Борьба мнений по поводу иностранной политики – есть другой аспект такого роста сознательности. На самом нижнем уровне происходит обмен аргументами или ругательствами по тем же темам, что и в Европе: какова должна быть доля участия в военных приготовлениях и в экономической помощи? Стоит ли признавать правительство Мао Цзэдуна? И хотя эти вопросы не имели отношения к сталинистской интерпретации или напряженности антикоммунизма, здесь играет роль закон «смешения разнородных идей, внушенных страстью»: одни и те же люди имеют склонность объяснять тоталитаризм ускоренной индустриализацией, защищать признание Мао Цзэдуна, разоблачать Маккарти и маккартизм. Они же становятся подозрительными в глазах другой школы, которая хочет экономить на облагаемых налогах, колеблется между изоляционизмом и ненавистью к китайскому коммунизму, никогда не удовлетворена мерами безопасности.
Может быть, эти страстные споры, за которыми тот, кто следовал призыву генерала Макартура, был самым известным, отмечали собой этапы политического образования. Соединенные Штаты знают участь, преследовавшую европейские страны на протяжении веков: они всегда жили рядом с врагом, угрозу которого ощущали ежедневно. Против моралистов, готовых к крестовому походу против милитаристов, провозглашающих, что нужна только победа. Президент и государственный секретарь согласились в Корее на компромисс, моральное значение и дипломатические последствия которого были в равной степени очень важны.
Отказ от победы порвал со стратегией двух мировых войн: она означала обращение к реализму. Вместо того чтобы наказать агрессора, с ним стали договариваться. Добровольно изолированные от водоворота мировой политики XIX века, Соединенные Штаты могли заняться извлечением пользы от своей территории, не заботясь о том, что они представляют собой среди наций всего мира. Великая республика осознала одновременно и свое могущество, и его границы. Обреченная на мировую роль, она обнаружила свое своеобразие. Плюралистическая философия, основанная на опыте, на международной политике, могла бы стать завершением исследования сознания.

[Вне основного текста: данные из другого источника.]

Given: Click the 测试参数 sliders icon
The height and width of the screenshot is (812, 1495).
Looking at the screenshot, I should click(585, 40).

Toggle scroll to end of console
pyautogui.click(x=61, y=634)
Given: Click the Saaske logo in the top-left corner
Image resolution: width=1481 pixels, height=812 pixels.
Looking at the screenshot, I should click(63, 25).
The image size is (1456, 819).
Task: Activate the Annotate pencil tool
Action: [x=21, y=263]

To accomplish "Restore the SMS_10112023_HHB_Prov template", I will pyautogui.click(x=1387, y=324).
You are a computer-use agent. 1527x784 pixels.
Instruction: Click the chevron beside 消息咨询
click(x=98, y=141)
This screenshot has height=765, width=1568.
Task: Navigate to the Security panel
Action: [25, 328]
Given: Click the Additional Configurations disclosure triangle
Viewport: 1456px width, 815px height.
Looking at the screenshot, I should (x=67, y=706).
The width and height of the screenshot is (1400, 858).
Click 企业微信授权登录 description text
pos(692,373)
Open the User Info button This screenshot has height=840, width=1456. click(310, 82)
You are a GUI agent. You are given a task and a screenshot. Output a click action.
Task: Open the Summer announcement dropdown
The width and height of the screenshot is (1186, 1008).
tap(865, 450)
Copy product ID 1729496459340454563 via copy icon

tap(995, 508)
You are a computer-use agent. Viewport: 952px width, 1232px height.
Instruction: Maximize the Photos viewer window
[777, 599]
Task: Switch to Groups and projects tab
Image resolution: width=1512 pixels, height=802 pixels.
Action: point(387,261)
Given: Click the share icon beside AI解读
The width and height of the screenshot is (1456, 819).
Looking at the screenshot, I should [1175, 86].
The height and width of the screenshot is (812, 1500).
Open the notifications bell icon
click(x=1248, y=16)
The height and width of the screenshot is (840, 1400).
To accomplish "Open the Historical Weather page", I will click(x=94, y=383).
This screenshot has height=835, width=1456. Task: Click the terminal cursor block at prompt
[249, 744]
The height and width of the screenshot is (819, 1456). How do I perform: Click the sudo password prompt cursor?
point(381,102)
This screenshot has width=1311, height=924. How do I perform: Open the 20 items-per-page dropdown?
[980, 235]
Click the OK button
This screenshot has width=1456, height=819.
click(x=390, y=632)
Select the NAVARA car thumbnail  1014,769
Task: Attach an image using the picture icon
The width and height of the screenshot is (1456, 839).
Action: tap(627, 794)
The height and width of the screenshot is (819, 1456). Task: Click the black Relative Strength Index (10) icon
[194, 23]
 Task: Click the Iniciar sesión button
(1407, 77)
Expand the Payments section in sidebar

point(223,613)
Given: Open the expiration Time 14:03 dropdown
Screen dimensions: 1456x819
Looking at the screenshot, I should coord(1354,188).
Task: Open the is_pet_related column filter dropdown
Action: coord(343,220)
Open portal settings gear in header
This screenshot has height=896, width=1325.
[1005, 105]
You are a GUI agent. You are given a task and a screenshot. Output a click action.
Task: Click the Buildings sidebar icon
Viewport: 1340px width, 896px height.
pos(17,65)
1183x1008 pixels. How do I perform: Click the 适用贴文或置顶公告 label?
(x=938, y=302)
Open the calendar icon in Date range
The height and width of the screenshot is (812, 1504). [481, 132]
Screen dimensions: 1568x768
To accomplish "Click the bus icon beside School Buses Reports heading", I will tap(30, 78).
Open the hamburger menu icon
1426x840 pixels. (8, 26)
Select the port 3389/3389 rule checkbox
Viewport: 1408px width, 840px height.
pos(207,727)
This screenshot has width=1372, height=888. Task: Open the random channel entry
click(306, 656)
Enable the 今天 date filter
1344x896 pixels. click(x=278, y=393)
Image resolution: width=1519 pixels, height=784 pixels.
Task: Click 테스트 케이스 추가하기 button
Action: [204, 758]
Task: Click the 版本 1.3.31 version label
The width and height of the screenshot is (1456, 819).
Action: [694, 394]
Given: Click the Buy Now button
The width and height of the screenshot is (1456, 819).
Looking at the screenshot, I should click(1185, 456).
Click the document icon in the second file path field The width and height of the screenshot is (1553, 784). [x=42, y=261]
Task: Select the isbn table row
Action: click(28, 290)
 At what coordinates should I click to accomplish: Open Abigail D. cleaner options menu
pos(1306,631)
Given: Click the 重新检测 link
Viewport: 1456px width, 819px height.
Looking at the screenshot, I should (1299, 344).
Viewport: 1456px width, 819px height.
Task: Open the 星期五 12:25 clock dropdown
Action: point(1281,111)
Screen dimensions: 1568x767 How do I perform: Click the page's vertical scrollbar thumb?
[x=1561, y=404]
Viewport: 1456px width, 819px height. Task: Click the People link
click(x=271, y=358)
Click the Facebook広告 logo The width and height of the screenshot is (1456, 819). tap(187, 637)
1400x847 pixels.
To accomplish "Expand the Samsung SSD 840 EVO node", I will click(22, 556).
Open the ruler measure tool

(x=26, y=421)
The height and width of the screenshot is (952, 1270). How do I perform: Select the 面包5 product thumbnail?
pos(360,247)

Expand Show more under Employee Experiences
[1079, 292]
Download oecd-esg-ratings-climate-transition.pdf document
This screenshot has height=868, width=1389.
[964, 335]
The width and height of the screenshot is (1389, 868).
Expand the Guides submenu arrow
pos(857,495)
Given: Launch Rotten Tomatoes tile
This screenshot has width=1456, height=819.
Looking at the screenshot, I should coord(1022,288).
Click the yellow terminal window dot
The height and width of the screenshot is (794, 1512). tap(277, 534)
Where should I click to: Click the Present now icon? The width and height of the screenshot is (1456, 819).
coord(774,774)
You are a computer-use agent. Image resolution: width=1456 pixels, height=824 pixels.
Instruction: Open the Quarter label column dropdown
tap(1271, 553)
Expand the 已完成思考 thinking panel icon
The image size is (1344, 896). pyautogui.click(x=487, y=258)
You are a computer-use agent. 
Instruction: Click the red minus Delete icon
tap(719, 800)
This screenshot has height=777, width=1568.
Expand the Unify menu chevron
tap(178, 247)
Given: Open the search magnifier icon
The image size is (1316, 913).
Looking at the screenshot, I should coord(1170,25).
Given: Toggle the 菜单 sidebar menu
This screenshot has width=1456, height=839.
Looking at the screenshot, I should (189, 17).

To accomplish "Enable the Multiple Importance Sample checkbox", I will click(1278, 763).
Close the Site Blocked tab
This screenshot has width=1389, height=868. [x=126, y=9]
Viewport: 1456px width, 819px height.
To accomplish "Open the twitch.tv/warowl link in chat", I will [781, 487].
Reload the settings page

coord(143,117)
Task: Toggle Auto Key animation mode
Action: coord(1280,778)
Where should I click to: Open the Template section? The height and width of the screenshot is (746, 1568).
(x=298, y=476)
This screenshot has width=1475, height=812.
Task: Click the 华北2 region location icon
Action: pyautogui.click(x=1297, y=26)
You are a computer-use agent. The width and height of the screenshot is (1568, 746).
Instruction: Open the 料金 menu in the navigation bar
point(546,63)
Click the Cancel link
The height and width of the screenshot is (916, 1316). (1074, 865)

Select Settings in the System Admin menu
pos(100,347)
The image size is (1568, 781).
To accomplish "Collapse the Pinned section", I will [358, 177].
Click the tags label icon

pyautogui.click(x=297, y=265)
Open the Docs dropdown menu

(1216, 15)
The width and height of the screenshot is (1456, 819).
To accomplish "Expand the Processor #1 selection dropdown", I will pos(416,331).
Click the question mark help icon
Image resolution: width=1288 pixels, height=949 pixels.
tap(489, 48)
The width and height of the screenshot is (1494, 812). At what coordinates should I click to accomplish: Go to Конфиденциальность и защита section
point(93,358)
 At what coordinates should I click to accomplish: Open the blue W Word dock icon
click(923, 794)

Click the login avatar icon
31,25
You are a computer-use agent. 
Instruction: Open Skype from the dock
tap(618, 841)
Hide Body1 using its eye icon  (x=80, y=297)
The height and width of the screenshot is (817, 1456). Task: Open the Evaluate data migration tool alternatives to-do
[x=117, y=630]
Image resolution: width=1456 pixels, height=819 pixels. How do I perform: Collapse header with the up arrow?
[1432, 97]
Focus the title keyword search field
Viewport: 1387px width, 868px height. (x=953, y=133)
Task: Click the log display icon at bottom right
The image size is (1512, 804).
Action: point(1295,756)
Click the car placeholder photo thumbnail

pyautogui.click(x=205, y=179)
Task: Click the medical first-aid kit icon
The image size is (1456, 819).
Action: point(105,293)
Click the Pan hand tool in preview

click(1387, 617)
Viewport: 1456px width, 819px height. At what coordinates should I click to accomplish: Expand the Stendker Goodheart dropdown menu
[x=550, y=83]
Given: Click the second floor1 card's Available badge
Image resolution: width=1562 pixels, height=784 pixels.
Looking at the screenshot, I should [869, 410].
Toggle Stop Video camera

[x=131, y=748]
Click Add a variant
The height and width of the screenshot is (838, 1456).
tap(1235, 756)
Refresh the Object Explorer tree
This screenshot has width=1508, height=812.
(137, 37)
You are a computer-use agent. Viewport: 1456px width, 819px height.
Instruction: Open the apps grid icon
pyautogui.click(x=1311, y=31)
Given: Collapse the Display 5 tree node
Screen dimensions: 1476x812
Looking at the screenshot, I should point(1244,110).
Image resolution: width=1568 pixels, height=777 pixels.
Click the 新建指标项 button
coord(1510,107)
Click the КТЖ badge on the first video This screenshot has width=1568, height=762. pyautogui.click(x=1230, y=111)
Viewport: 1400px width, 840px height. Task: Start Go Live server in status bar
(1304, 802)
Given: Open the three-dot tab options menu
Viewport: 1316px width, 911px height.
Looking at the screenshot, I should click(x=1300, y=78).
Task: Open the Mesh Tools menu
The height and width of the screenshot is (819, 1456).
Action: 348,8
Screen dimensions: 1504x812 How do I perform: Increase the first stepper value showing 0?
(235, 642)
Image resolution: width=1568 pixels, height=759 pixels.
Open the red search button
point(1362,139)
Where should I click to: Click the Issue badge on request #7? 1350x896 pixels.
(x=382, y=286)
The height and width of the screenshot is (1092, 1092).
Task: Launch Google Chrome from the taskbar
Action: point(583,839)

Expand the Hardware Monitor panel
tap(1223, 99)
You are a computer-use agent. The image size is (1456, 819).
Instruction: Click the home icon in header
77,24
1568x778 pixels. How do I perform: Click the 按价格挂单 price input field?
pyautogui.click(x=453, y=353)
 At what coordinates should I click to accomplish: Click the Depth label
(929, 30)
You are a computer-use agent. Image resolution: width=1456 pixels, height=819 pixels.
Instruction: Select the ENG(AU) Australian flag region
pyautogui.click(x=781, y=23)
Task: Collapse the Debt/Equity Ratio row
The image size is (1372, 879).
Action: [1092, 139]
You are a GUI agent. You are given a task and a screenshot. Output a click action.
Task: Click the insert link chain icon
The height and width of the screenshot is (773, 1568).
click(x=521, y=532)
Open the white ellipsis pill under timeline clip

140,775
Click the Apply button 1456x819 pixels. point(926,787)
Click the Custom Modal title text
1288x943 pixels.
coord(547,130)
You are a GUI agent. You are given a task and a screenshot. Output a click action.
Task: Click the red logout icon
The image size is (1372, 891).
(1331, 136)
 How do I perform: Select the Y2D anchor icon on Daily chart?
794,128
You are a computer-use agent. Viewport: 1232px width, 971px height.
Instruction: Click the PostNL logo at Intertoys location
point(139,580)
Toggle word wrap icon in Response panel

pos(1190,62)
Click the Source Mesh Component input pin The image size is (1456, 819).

Большие распри французских интеллектуалов также вокруг коммунизма имеют совершенно другой характер. И хотя во Франции была крупная коммунистическая партия, сталинские интеллектуалы не были вовлечены в настоящие дискуссии со своими собратьями не-коммунистами. Физики, химики, врачи с коммунистическими наклонностями или убеждениями не имеют ни собственных лабораторий, ни методов; они вспоминают о диалектическом материализме[94]
, только печатаясь в партийных журналах. Специалисты в области наук о человеке, за некоторым исключением, об этом вовсе не беспокоятся. Что касается профессоров Сорбонны, они, не будучи членами партии, подписывают петиции против перевооружения Германии или бактериологической войны, они пишут книги о добродетели, небытии или экзистенциализме, которые не были бы ощутимо различающимися, если бы Сталин никогда не существовал. Что бы о нем ни говорили, коммунизм поставил перед Францией не духовную, но политическую задачу.Французское сообщество страдает от замедления экономического прогресса. Зло, которое столько раз разоблачали и правые и левые экономисты, проявляется чередованием инфляции и стагнации, устаревшими предприятиями, рассеиванием орудий производства, низкой производительностью значительной части сельского хозяйства. Этот кризис, помноженный на ошибки периода 1930–1938 годов, и Вторая мировая война вызвали снижение рождаемости и сельскохозяйственный протекционизм, введенный в конце XIX века, который в течение последних десяти лет преодолевается.
Во Франции никто не доволен ни режимом, ни экономической структурой. В этом можно обвинить крупную буржуазию, если предположить, что буржуазия является правящим классом. Но так же, как руководители монополий, и политики, и простые избиратели хотели принятия мер, которые постепенно затормозили экспансию. Французы дружно предпочли свободное время повышению уровня жизни, пособиям и вмешательству государства в строгие законы конкуренции.
Капитализм преимущественно до 1914 года представлял собой частную собственность доходных домов или земель: с тех пор его постоянно подвергали более суровой критике, чем другие социальные категории. Прибыли с капитала – ценных бумаг, с землевладений и недвижимости – сегодня во Франции представляют самый низкий процент национальной прибыли, чем в любой другой стране Запада (всего 5%). «Денежные мешки», предприниматели-свекловоды или другие для защиты своих интересов оказывают на власти бессовестное давление. Закон о 40-часовой рабочей неделе был также мальтузианской мерой. Ни одно правительство не было более мальтузианским, чем правительство Народного фронта.